◆ TO DO
Copy the lines of the material verbatim, starting with the line that contains "The height and" and going on through the line that contains "Action: (520, 1524)".

____ GIVEN ENTRIES

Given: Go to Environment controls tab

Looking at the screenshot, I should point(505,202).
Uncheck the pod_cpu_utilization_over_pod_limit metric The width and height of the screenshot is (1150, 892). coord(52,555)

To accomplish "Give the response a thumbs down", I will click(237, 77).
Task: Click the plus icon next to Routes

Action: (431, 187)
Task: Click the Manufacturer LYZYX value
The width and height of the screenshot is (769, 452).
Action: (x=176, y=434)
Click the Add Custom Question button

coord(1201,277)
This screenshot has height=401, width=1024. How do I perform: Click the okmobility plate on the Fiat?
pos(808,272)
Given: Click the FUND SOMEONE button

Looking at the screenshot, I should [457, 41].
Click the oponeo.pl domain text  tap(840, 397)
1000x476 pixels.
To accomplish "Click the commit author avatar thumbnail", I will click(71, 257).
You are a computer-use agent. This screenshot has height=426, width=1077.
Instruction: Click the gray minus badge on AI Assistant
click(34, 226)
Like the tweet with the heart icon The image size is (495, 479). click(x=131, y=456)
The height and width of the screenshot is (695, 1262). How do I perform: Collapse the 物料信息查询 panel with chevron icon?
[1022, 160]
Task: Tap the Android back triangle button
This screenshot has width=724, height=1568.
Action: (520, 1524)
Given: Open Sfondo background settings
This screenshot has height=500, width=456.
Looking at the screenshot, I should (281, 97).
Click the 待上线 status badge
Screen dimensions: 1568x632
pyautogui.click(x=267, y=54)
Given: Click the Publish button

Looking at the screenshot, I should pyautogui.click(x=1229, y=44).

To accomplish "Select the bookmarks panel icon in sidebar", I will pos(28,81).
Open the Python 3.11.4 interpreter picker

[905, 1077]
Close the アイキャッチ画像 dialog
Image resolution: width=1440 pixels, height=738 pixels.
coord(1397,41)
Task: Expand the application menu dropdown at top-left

________

◆ EXERCISE RESULT
The height and width of the screenshot is (695, 1262). How do I perform: Collapse the 物料信息查询 panel with chevron icon?
[1022, 160]
Task: Tap the Android back triangle button
This screenshot has width=724, height=1568.
Action: (520, 1524)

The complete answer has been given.